### Directions for this task
Update the passage on autoscaling Aerospike with KEDA from "Scaling on Prometheus" to "or later installed.", putting "Prometheus Query Language" wherever "PromQL" appears.

[Start Excerpt]

After the file is applied, HPA automatically scales the Aerospike Database cluster when the scaling threshold is met.

Scaling on Prometheus metrics from Aerospike Database

AKO also supports scaling based on Aerospike Database metrics exposed by Prometheus. This requires the Kubernetes Event-Driven Autoscaler (KEDA) tool, which enables HPA to read and scale based on these metrics. KEDA connects directly to Prometheus as a metrics source and uses PromQL queries to define scaling thresholds.

Prerequisites

Aerospike Kubernetes Operator (AKO) 4.0 or later installed.
Aerospike Cluster: Deployed and operational, with the Aerospike Prometheus Exporter running as a sidecar container.
KEDA Installed: Follow the KEDA installation guide.
Prometheus Installed: Should be collecting Aerospike custom metrics.
Helm installed.

Deploy Monitoring stack

A monitoring stack must be installed to enable HPA to use Aerospike metrics exposed by the Aerospike Prometheus Exporter.

For detailed instructions on setting up the monitoring stack, see: Aerospike Kubernetes Operator Monitoring.

Install and configure KEDA

Run the following Helm commands to install KEDA.

helm repo add kedacore https://kedacore.github.io/charts
helm repo update
helm install keda kedacore/keda --namespace keda --create-namespace

Create a KEDA ScaledObject YAML file. In this example, the file is named scaledObject.yaml. You can use any name for the file.

Add the ScaledObject configuration parameters to the file. This example scales the Aerospike cluster based on the aerospike_namespace_data_used_pct metric exposed by the Prometheus server running on address http://aerospike-monitoring-stack-prometheus:9090.

[End Excerpt]
[Start Recorded data]

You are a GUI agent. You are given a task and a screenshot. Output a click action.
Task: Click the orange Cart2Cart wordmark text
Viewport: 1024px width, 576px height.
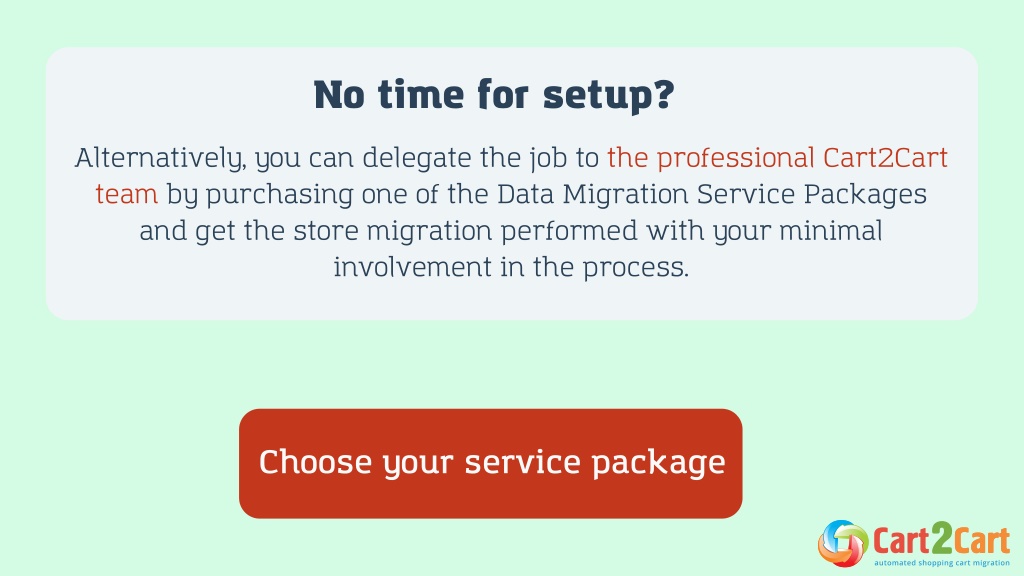pos(942,539)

[End Recorded data]

### Worked answer
Scaling on Prometheus metrics from Aerospike Database

AKO also supports scaling based on Aerospike Database metrics exposed by Prometheus. This requires the Kubernetes Event-Driven Autoscaler (KEDA) tool, which enables HPA to read and scale based on these metrics. KEDA connects directly to Prometheus as a metrics source and uses Prometheus Query Language queries to define scaling thresholds.

Prerequisites

Aerospike Kubernetes Operator (AKO) 4.0 or later installed.